**Your objective**: From the records below, print exactly the lines starting at the one containing "Given: Click the help" and ending at the one containing "Task: Sort by the Strumento column arrow", ends included, and nothing else.

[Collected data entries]
BEGIN

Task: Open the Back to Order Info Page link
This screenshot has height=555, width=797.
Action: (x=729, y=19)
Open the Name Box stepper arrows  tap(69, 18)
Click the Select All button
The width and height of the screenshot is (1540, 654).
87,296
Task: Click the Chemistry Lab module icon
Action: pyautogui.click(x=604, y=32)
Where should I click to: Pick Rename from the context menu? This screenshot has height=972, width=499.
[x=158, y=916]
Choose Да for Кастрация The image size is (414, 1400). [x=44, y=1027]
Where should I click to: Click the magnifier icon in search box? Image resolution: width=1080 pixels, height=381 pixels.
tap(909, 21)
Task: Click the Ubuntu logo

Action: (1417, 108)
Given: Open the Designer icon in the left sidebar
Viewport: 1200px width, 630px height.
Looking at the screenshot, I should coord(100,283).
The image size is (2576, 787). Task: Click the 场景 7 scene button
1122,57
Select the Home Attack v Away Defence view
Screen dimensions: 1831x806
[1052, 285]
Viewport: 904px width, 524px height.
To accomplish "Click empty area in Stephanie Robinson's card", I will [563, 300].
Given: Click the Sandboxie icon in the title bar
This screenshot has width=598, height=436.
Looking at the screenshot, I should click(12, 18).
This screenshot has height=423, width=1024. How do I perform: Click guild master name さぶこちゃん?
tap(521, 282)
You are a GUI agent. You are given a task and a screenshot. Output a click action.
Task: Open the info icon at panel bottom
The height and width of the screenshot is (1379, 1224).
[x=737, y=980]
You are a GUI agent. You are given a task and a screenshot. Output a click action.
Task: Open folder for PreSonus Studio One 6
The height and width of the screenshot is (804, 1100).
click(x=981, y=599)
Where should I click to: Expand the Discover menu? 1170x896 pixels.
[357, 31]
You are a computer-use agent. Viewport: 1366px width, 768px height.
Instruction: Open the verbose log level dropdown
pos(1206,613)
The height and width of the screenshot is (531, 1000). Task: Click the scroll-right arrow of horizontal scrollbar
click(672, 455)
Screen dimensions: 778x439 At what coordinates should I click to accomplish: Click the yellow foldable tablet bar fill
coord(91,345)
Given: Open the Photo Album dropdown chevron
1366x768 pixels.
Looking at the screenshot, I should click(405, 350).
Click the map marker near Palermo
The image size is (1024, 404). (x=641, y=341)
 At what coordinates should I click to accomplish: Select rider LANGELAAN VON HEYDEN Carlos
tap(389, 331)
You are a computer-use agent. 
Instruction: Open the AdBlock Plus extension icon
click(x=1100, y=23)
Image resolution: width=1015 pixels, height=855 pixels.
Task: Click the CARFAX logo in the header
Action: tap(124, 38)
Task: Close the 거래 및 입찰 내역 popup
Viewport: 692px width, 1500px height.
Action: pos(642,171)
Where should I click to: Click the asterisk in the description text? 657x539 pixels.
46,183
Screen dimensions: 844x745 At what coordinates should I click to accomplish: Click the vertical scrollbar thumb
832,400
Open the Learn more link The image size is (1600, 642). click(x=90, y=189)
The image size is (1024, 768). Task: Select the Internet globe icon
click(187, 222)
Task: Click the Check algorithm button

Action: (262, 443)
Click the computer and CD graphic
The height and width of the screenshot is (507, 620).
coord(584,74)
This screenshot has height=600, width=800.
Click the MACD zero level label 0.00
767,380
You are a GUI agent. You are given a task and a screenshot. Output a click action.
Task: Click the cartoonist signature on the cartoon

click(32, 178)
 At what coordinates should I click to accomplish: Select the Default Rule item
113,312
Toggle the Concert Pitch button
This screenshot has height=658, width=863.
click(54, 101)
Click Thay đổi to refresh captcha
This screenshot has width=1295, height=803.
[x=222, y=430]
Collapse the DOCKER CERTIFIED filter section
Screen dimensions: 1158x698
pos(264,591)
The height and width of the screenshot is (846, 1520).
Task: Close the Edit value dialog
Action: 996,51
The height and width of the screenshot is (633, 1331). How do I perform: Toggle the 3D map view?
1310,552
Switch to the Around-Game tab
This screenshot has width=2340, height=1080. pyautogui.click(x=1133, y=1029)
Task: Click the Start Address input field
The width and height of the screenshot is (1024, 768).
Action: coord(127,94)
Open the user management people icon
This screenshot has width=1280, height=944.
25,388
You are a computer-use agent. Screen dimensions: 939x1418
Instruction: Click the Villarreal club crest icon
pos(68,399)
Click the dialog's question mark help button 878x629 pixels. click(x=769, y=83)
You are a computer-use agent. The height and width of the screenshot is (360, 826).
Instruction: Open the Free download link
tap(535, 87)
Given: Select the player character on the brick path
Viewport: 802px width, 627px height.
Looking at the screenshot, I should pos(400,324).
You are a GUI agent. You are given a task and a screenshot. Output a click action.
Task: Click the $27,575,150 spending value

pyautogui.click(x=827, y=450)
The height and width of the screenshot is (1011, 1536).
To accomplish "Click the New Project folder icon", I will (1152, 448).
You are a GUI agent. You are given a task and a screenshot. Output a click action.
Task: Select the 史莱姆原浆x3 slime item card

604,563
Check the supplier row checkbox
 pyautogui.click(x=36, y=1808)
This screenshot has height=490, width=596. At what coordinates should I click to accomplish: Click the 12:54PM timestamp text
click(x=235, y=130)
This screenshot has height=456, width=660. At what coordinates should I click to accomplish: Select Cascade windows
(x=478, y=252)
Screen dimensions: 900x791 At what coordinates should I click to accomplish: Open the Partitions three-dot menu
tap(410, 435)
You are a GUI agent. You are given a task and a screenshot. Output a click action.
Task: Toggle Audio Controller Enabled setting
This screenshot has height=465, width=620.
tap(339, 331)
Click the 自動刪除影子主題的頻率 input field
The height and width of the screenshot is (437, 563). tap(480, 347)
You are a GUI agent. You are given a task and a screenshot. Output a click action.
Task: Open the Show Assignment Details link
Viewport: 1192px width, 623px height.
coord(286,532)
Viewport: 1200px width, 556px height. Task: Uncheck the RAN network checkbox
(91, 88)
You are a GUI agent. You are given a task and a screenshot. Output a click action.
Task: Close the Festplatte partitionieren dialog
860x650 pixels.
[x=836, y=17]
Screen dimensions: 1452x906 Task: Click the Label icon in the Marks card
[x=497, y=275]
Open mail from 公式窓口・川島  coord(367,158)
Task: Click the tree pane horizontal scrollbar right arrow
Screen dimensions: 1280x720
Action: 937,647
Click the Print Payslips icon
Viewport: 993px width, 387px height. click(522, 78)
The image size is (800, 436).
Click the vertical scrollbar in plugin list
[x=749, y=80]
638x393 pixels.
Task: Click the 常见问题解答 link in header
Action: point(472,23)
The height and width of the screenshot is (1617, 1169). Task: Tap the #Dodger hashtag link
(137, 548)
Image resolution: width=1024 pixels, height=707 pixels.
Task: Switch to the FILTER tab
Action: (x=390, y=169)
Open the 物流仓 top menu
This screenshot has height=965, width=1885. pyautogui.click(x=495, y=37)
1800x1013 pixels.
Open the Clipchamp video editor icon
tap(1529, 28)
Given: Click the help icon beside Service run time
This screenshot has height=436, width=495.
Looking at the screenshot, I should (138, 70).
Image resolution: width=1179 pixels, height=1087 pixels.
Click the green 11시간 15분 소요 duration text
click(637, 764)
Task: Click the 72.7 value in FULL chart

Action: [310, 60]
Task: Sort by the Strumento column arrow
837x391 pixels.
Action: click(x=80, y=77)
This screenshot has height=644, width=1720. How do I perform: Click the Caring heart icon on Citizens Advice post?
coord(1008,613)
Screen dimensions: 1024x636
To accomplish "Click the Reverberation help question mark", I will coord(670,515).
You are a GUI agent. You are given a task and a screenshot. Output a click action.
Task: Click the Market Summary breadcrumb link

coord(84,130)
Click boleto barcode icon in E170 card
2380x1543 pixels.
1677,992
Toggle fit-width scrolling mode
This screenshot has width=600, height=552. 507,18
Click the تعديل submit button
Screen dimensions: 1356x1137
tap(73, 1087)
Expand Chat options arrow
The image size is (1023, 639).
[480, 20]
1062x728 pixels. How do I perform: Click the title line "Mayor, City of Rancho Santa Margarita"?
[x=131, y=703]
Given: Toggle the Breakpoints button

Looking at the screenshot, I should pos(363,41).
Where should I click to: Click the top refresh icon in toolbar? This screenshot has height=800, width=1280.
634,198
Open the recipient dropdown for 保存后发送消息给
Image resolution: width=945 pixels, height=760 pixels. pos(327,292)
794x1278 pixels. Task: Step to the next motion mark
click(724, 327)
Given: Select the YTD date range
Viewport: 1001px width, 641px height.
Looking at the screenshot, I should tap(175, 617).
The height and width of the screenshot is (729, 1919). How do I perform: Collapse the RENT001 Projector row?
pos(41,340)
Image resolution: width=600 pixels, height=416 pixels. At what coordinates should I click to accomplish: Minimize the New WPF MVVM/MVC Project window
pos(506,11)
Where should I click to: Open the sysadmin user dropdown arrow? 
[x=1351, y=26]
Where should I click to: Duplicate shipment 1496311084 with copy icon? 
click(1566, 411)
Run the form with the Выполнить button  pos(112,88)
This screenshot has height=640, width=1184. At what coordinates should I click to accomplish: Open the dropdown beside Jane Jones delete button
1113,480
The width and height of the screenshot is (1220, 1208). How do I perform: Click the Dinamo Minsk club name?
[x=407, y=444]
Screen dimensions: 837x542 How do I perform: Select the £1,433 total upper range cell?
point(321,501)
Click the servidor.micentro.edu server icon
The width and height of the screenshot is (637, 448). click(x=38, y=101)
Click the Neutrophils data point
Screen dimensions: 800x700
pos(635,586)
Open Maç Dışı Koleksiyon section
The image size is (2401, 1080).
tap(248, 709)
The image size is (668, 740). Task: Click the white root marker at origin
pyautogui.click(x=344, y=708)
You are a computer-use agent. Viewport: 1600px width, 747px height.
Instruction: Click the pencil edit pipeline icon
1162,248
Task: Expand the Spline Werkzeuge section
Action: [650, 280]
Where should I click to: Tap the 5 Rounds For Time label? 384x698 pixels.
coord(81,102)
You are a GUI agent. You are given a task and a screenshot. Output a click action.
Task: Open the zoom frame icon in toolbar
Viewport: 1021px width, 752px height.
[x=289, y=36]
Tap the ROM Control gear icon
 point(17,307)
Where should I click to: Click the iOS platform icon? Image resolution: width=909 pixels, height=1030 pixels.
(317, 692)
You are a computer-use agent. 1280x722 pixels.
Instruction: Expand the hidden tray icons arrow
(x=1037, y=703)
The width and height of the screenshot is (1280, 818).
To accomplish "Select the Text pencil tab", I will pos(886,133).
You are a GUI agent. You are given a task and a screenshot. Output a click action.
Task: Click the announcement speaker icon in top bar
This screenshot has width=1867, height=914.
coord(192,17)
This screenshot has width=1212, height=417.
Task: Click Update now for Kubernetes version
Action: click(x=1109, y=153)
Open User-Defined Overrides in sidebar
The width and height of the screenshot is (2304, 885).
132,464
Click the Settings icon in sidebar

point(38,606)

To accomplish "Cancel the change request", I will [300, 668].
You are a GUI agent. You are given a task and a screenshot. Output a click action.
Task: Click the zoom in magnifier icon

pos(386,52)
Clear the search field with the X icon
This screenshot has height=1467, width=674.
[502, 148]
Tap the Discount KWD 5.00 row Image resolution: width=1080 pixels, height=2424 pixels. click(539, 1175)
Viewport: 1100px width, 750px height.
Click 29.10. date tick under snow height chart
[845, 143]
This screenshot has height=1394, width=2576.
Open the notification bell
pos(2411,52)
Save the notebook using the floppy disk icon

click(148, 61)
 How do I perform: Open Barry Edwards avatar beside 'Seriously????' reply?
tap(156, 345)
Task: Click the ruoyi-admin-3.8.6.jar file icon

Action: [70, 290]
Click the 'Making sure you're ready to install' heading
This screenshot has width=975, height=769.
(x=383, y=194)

END

**Task solution**:
Given: Click the help icon beside Service run time
This screenshot has height=436, width=495.
Looking at the screenshot, I should (138, 70).
Image resolution: width=1179 pixels, height=1087 pixels.
Click the green 11시간 15분 소요 duration text
click(637, 764)
Task: Click the 72.7 value in FULL chart

Action: [310, 60]
Task: Sort by the Strumento column arrow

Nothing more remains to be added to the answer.